One should also consider the high rate of residual stones after surgery; thus, surgery doesn’t always rid the patient of small asymptomatic stones.7 This is important to discuss with patients to manage expectations. Previous studies suggest that there is potentially a higher risk of adverse stone events in patients with asymptomatic residual fragments following surgery compared to those with untreated asymptomatic renal stones, since the residual fragment will likely become detached after treatment.
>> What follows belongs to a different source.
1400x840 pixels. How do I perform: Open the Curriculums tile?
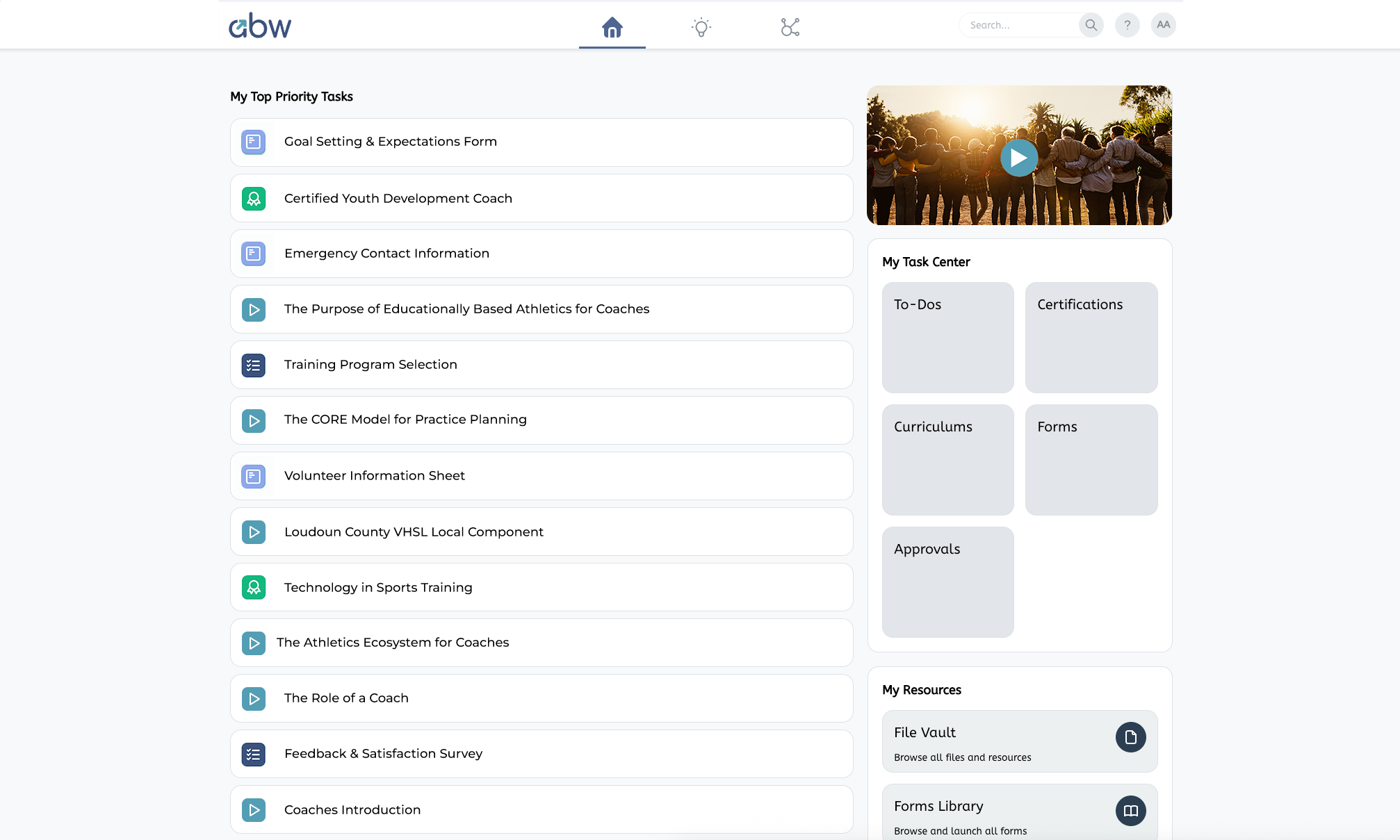[947, 459]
The last consideration is that most of the studies evaluating the treatment or observation of asymptomatic renal stones have only included traditional measurements of success, such as a reduction in ED visits, clinical progression to symptomatic disease, and need for future surgical intervention. There is value added in also including patient-reported outcome measurements such as health-related quality of life that may aid clinicians to better discuss the goals of treatment and improve the definition of success.8

Overall, urologists need to look to their patients for input to individualize treatment decisions through shared decision-making for asymptomatic kidney stones and use the evidence to help guide the conversation. Consider the goals of treatment and take into account patient preference to optimize quality of life, in addition to traditional stone and patient factors. It is important to discuss and set realistic patient expectations, especially in the case of the asymptomatic stone. Future work should include additional well-designed randomized controlled trials with longer follow-up periods to better define when treatment should be favored over observation and patient-reported outcome measurements in addition to traditional measurements for determination of success. The overall goal should be to maximize stone removal in a single procedure without causing additional morbidity when treatment is favored and avoiding unnecessary procedures.
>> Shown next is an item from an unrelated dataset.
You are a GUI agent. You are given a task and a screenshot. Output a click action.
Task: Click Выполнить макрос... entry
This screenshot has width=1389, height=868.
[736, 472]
  1. Boyce CJ, Pickhardt PJ, Lawrence EM, Kim DH, Bruce RJ. Prevalence of urolithiasis in asymptomatic adults: objective determination using low does noncontrast computerized tomography. J Urol. 2010;183(3):1017-1021.
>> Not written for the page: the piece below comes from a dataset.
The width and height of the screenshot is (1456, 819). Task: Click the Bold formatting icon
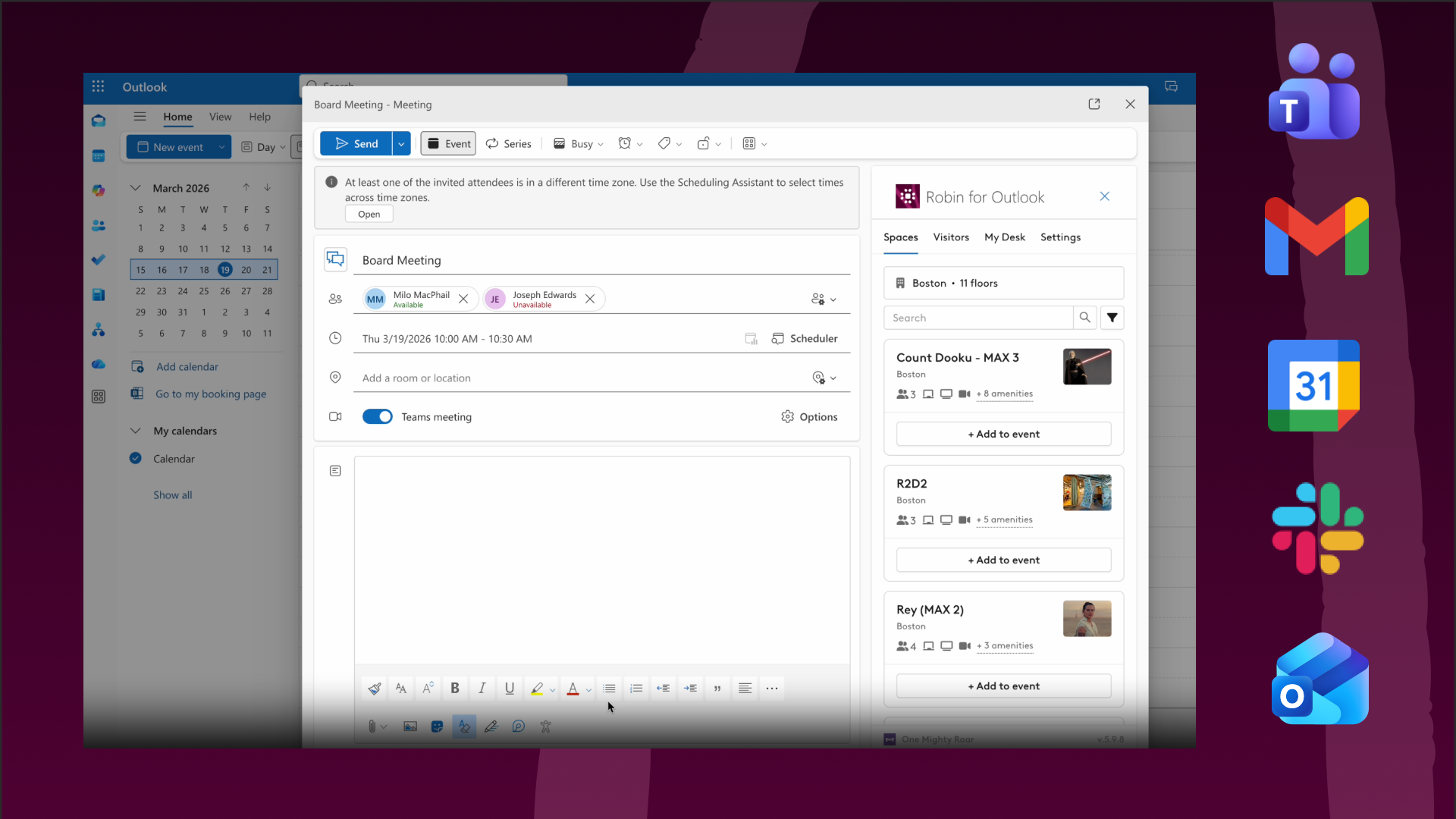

  2. Bhalla RG, Hsi RS. Should asymptomatic renal stones be surgically treated? Pro treatment. J Endourol. 2021;35(5):567-569.
  3. Streeper NM. Should asymptomatic renal stones be surgically treated? Pro observation. J Endourol. 2021;35(5):570-572.
  4. Sorensen MD, Harper JD, Borofsky MS, et al. Removal of small, asymptomatic kidney stones and incidence of relapse. N Engl J Med. 2022;387(6):506-513.
  5. Lane J, Whitehurst L, Hameed BMZ, Tokas T, Somani BK. Correlation of operative time with outcomes of ureteroscopy and stone treatment: a systematic review of literature. Curr Urol Rep. 2020;21(4):17.
  6. Li S, Quarrier S, Serrell EC, Penniston KL, Nakada SY. Should we treat asymptomatic concurrent contralateral renal stones? A longitudinal analysis. Urolithiasis. 2022;50(1):71-77.
  7. Portis AJ, Rygwall R, Holtz C, Pshon N, Laliberte M. Ureteroscopic laser lithotripsy for upper urinary tract calculi with active fragment extraction and computerized tomography followup. J Urol. 2006;175(6):2129-2134.
  8. Streeper NM, Galida M, Boltz S, et al. Is stone-free status after surgical intervention for kidney stones associated with better health-related quality of life? A multicenter study from the North American Stone Quality of Life Consortium. Urology. 2021;148:77-82.